Action item. Start at the first line of the material below and retype each line through the one containing "Task: Select the Exchange account logo", exactly.

Data shown.
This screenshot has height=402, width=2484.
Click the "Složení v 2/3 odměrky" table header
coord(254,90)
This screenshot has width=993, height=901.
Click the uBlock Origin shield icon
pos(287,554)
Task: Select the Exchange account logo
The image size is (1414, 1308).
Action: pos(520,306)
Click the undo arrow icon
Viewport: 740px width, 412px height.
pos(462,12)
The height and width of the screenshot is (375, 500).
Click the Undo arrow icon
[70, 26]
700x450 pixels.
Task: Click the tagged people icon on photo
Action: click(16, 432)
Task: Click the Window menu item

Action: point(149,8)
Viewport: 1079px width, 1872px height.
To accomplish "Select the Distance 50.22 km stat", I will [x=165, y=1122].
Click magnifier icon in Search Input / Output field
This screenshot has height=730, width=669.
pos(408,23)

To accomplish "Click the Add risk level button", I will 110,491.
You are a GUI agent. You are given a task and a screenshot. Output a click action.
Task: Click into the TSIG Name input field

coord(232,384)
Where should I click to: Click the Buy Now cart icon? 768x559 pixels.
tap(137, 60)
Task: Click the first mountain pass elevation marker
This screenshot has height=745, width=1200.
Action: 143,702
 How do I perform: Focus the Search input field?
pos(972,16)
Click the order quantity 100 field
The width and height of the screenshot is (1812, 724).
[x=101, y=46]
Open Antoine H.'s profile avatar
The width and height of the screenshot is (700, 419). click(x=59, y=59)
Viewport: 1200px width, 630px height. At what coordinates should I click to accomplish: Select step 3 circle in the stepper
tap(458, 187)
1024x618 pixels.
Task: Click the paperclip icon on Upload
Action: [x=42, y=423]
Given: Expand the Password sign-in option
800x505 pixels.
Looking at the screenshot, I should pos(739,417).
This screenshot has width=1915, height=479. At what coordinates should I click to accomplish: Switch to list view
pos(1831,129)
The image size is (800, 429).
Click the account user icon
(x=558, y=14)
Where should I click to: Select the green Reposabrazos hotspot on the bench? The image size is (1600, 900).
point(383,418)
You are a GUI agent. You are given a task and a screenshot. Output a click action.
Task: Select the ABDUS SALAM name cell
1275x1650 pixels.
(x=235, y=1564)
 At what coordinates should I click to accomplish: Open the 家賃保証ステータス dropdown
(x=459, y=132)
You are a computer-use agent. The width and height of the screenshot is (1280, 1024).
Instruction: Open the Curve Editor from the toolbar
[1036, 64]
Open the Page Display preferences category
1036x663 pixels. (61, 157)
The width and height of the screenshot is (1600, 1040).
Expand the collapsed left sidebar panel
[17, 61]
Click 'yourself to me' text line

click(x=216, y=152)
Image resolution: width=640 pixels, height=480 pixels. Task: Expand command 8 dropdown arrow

Answer box.
This screenshot has height=402, width=2484.
Click the "Složení v 2/3 odměrky" table header
coord(254,90)
This screenshot has width=993, height=901.
Click the uBlock Origin shield icon
pos(287,554)
Task: Select the Exchange account logo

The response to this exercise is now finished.